The power of such arguments is unquestionable, since for example, all citizens would either be supporters of that Prince or not supporters, he shows that for either case the act of being present is beneficial. The juxtaposition of contrasting words like love and fear, are also one of his trademarks. That is not to say of course, that all of The Prince's arguments are therefore logically unquestionable. Taking the above quote, several things are assumed, and may or may not be so. Could a Prince commit more offenses to people while being present in that province, thus decreasing those subjects which were supporters? Could those who fear the Prince or are not supporters, harm him less if he is not present than if he is?  However, as Machiavelli's ink flows in the logical ladder towards his coldly efficient conclusions, the reader cannot help but feel how well the author knows human nature. He once wrote that Priests.

            To see what true opinions of Machiavelli are contained within The Prince, one must see that there may in fact be not many in the sense, of what he may condone or not. The reader can quickly begin to see that the book is empirically stating patterns of political occurrences, and not condoning much, at least at first. Chapter III (pg 81) speaks of France having taken and lost Milan twice and the mistakes that her Prince had committed. If anything is clear by reading Machiavelli, is that the last thing he wants is the French infantry (that he respected) controlling the Italian soil. This is something that would have been obvious to the contemporary Italian reader, and of course, the less Magnificent Lorenzo. So when Machiavelli, the political scientist, writes in his famous treatise about one or another's mistake, gain, loss, victory, defeat, prudence and perhaps even virtu, one must see that he is talking about it from an objective perspective and commenting on the methodology of the ruler(s) in relation to keeping and expanding power. This is exactly what The Prince is meant to be, a handbook for power.

Extracted entries:

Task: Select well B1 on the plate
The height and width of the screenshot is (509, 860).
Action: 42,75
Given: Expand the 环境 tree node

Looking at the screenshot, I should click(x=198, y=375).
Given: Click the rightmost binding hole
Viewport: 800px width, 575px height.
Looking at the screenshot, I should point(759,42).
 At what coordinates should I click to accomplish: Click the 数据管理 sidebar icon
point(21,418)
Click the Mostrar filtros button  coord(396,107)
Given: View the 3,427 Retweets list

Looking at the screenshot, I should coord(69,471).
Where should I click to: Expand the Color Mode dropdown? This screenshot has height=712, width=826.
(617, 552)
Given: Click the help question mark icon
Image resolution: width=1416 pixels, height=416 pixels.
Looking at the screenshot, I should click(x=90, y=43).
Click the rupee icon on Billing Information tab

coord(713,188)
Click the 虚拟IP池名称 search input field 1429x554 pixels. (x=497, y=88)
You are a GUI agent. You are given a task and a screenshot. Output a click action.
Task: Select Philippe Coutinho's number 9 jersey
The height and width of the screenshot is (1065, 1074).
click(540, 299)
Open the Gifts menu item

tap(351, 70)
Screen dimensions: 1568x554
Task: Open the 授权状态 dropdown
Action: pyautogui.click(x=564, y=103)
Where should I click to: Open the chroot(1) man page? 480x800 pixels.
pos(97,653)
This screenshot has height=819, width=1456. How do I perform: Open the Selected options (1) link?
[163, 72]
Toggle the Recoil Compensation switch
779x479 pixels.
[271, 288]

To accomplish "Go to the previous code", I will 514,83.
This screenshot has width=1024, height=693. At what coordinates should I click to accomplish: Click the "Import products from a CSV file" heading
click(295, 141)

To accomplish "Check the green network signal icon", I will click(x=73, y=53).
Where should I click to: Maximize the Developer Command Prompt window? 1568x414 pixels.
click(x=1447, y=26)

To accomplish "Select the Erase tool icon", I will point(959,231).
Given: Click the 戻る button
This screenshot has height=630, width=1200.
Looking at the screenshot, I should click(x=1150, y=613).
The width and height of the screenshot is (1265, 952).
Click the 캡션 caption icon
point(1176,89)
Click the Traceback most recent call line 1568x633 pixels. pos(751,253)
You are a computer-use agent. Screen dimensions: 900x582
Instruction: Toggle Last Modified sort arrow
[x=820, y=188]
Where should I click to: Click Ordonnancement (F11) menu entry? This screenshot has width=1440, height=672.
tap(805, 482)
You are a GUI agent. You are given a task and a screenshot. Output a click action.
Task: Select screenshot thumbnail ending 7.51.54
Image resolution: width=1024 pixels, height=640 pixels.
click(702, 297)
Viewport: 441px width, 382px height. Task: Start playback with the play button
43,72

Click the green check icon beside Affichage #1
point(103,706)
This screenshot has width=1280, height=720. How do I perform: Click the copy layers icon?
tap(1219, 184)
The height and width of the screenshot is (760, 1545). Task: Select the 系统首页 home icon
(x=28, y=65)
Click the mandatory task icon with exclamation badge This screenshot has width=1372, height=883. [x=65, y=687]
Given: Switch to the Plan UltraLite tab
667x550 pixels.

Set of tasks:
A: In the essay on Machiavelli's The Prince, what city does Chapter III say France took and lost twice?
B: Continue the essay on Machiavelli's The Prince from the point where it stops.

Answers given:
A: Milan

B:
 


Bibliography (work in progress)

1. Machiavelli, Niccolo.  The Portable Machiavelli. Trans. Peter Bondanella, Mark Musa. New York; Penguin, 1979.

2. Machiavelli, Niccolo. Machiavelli And His Friends: Their Personal Correspondence. Trans. James B. Atkinson, David Sices. Illinois; Northern Illinois University Press, 1996.



[1] A document found by the Medici in the hands of a conspirator, Paolo Boscoli, included Machiavelli's name, but there is little proof that he had either attempted or planned to attempt any sort of conspiracy against the Medici (Atkinson and Sices 218).

[2] Machiavelli originally wanted to dedicate the work to Guliano de’ Medici, but due to his sudden death in 1516, changed the dedication to Lorenzo II de’ Medici, Duke of Urbino (Bondanelle and Musa 77).

[3] Atkinson and Sices overlook Guiliano’s death and argue that Machiavelli changed his mind due to Lorenzo’s more military character.

[4] Atkinson and Sices not ea sonnet Machiavelli sent to Guliano de’ Medici as a sign of gratitude for his release (218).

[5] Of course, Machiavelli speaks of knowing both the people and the princes in his work. In fact, his point is that they are the same in nature.